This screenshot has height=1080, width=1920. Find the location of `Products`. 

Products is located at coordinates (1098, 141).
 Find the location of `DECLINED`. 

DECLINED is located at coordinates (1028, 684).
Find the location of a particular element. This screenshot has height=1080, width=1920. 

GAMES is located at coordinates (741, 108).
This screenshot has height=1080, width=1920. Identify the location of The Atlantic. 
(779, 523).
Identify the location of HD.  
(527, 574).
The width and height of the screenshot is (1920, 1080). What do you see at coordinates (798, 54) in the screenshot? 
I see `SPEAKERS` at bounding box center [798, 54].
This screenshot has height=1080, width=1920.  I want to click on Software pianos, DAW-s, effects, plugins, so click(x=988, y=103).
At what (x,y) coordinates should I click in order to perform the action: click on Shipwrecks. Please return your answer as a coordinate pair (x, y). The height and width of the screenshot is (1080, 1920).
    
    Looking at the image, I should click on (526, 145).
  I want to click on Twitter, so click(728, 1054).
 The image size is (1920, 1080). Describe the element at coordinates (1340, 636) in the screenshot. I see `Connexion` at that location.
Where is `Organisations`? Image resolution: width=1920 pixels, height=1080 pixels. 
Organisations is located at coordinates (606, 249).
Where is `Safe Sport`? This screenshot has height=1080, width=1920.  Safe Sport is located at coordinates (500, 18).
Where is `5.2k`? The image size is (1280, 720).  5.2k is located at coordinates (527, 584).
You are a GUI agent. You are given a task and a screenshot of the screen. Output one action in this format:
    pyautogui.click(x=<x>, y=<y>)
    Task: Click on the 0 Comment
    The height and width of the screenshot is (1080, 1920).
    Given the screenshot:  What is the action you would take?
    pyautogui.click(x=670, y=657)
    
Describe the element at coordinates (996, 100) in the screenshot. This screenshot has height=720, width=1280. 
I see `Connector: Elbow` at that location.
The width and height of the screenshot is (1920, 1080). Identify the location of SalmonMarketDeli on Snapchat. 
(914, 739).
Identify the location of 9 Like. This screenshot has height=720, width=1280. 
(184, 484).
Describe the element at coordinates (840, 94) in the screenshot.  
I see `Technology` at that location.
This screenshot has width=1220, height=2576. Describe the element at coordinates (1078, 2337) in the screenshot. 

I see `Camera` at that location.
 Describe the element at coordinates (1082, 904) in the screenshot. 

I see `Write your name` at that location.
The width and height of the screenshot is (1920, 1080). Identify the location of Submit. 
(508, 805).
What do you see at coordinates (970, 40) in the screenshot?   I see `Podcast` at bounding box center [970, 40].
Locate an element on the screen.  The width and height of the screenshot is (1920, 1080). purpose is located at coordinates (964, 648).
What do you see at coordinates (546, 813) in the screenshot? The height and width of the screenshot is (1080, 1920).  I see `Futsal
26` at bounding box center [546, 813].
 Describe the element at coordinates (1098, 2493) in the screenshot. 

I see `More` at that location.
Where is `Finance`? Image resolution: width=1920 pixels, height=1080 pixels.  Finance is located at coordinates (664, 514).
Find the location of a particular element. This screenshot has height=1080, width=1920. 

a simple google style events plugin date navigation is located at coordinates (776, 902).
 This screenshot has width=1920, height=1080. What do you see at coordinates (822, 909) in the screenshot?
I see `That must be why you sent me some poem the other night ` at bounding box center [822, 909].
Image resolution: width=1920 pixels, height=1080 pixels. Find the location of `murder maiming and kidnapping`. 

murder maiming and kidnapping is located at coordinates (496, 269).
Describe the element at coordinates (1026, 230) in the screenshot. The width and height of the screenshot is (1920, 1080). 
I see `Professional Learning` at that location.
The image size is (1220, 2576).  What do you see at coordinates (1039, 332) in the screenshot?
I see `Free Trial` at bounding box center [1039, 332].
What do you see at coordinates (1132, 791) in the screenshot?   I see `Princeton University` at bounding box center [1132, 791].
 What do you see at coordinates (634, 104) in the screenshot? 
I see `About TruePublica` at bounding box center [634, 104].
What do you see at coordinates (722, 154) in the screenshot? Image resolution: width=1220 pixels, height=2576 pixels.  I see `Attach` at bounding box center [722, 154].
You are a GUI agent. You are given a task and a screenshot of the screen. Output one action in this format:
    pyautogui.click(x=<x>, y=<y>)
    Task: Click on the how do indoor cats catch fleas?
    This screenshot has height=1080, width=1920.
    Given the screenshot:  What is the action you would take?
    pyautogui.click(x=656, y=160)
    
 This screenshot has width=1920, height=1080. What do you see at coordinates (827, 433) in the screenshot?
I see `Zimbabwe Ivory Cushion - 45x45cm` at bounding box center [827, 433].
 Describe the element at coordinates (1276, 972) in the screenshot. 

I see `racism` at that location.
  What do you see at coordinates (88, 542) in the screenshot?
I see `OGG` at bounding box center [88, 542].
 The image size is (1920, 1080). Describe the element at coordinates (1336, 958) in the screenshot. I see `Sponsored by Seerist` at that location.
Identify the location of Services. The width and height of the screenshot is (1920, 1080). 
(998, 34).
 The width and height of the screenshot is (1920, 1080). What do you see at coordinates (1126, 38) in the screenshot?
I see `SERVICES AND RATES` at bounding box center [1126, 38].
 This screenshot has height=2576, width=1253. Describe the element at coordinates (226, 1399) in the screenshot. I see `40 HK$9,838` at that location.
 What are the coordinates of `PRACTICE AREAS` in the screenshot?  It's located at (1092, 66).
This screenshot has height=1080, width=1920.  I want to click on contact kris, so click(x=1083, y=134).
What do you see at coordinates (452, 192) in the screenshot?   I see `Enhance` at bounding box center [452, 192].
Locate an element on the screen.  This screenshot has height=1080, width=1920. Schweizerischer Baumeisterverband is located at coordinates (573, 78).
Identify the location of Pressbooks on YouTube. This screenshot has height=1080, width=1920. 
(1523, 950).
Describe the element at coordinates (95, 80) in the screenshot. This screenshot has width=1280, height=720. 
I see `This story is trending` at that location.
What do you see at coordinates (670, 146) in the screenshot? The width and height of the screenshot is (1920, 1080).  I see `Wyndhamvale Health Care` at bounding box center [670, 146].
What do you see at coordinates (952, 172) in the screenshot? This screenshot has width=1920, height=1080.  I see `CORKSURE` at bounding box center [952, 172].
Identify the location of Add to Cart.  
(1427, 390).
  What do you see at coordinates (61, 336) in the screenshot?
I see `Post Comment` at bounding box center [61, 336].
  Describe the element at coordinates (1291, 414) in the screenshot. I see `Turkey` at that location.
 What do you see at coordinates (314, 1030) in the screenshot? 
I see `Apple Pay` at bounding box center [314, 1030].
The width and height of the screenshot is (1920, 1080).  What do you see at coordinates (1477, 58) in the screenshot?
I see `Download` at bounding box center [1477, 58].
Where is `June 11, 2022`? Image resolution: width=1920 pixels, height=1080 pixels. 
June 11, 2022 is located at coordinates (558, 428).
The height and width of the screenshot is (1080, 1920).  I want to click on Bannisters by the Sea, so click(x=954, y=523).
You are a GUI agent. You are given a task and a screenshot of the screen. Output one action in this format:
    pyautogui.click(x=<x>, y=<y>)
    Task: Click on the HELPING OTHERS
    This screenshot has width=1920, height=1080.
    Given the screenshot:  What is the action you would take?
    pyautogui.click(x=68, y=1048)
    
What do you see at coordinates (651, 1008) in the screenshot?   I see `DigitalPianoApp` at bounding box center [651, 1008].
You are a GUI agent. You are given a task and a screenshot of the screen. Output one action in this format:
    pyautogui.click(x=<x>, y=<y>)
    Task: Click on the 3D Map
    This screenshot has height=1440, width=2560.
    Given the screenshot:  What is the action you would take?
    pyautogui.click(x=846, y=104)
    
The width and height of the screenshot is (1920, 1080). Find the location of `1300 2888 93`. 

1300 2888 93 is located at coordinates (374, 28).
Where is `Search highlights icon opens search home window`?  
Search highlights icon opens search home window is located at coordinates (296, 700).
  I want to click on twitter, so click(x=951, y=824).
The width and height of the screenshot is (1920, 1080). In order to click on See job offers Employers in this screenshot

=== WORK TO BE COMPLETED ===
Reproduce the rows verbatim, starting with the line that contains "Identify the location of HD." and ending with the line that contains "so click(x=988, y=103).", both lines included.

=== SOLUTION TO THIS EXERCISE ===
Identify the location of HD.  
(527, 574).
The width and height of the screenshot is (1920, 1080). What do you see at coordinates (798, 54) in the screenshot? 
I see `SPEAKERS` at bounding box center [798, 54].
This screenshot has height=1080, width=1920.  I want to click on Software pianos, DAW-s, effects, plugins, so click(x=988, y=103).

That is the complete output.